To Make the Long Story Short …
While savings on capital expenses is a given, this is not the prime motivator for most organizations to migrate to the cloud. As stated in the Gartner report, “Cloud Computing Primer for 2018,” the role played by cloud in this decade is way beyond simply setting expectations and providing a platform for better economic models. Digital initiatives such as artificial intelligence (AI), internet of things (IoT) and several other technological innovations and disruptions are fueled by digital platforms that cloud offers. Agility, scalability and flexibility, on the other hand, are certainly some of the key drivers that would encourage companies to migrate to the cloud. Furthermore, reducing your time to market can be better accomplished by moving your development workloads to the cloud. The combination of IaaS, PaaS and a solid DevOps practice to automate deployment of infrastructure and application stack makes cloud far more superior to running applications development on-premises. Companies that haven’t invested much in DevOps should seriously consider doing so before it is too late.
Containers, the tools and practices to orchestrate, load balance and scale microservices add a completely different dimension to how cloud services could be further leveraged. They help ensure seamless, defect-free, repeatable deployments, and with the necessary automation to spin up transient environments, it is difficult to match the benefits of using containers on a fully automated IaaS in an on-premises setup.
The auto-scaling features offered by cloud providers make cloud a far more superior alternative compared to hosting internally. The elasticity provided by cloud helps with scaling compute power, storage, load balancing and several other infrastructure services as needed, without having to make massive hardware investments.

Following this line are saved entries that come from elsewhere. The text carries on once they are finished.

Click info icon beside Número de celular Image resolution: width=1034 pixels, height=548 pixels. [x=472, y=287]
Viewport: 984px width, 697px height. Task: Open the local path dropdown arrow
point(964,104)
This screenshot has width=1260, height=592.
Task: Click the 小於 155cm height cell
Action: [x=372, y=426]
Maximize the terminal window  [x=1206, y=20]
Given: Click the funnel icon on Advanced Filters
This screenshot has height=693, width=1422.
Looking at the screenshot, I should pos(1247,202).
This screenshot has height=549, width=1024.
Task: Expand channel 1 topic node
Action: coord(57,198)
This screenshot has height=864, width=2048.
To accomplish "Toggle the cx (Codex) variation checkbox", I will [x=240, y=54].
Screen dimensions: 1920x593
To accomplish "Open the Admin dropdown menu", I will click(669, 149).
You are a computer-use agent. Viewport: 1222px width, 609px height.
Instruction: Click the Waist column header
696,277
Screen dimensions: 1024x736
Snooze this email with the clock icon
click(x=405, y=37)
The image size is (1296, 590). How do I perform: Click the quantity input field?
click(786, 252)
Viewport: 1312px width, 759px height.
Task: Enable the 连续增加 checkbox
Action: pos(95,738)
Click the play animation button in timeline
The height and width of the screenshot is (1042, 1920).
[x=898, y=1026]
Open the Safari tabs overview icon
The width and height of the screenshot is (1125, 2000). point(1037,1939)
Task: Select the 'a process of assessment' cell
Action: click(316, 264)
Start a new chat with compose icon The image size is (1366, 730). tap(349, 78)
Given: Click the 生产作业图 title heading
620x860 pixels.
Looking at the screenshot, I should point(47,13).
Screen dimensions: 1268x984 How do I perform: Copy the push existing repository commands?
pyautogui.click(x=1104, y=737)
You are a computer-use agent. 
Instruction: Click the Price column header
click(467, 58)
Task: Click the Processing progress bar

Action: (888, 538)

Cloud providers offer solid disaster recovery options and support. Implementing an active-passive or active-active primary and secondary sites is a lot more straightforward and easier to set up on AWS or Azure than doing it on-premises.
Compliance and security are also important factors that could drive the cloud strategy. It is important for decision makers to evaluate the risk factors and then decide on the type of data that could reside on the cloud as opposed to staying internally.
NetworkComputing provides interesting statistics on public, private, and hybrid IaaS adoption in their article, “IaaS Cloud Adoption Trends.” The article further refers to research from Interop ITX and InformationWeek on how organizations are moving and managing workloads to the cloud. Per their findings, several companies are expected to deliver over half (67 percent) of their IT and business services through the cloud in the next year. Of all the companies they surveyed, 31 percent plan to allocate over 50 percent of their budget to cloud initiatives.
With a clear strategy, budgets, categorization of applications, prioritization and staff with the right expertise, you can be sure that your journey in moving your workloads to the cloud will be a pleasant one.